[ASSIGNMENT]: Using the data below, return all lines in which "resolution" appears.

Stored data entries
= = = = =

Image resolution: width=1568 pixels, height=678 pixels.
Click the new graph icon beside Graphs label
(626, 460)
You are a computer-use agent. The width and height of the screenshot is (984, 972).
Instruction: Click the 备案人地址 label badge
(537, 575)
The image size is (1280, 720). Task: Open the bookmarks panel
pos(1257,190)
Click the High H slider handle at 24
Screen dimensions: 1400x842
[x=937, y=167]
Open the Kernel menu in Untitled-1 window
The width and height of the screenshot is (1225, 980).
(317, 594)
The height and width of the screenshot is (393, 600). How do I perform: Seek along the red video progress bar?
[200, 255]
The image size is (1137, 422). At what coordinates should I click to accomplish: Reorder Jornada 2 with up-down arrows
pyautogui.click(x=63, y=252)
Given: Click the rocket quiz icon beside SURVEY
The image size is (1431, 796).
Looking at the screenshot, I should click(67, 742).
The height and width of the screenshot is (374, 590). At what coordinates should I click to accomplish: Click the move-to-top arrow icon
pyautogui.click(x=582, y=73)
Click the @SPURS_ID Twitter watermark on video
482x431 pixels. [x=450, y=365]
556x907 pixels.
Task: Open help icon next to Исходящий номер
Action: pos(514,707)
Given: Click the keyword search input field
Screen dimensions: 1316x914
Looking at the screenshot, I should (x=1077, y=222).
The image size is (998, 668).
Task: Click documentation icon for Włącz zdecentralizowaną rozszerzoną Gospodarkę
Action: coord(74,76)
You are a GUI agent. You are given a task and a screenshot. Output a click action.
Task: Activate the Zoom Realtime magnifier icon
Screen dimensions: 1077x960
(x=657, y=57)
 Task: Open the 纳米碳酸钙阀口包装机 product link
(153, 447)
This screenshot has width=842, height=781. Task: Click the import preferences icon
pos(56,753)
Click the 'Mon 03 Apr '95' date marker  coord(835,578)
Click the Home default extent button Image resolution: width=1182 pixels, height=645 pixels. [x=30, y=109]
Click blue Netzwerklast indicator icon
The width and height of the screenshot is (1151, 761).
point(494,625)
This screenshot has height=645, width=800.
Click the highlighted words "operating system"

= = = = =

[EXPECTED ANSWER]:
Image resolution: width=1568 pixels, height=678 pixels.
Click the Home default extent button Image resolution: width=1182 pixels, height=645 pixels. [x=30, y=109]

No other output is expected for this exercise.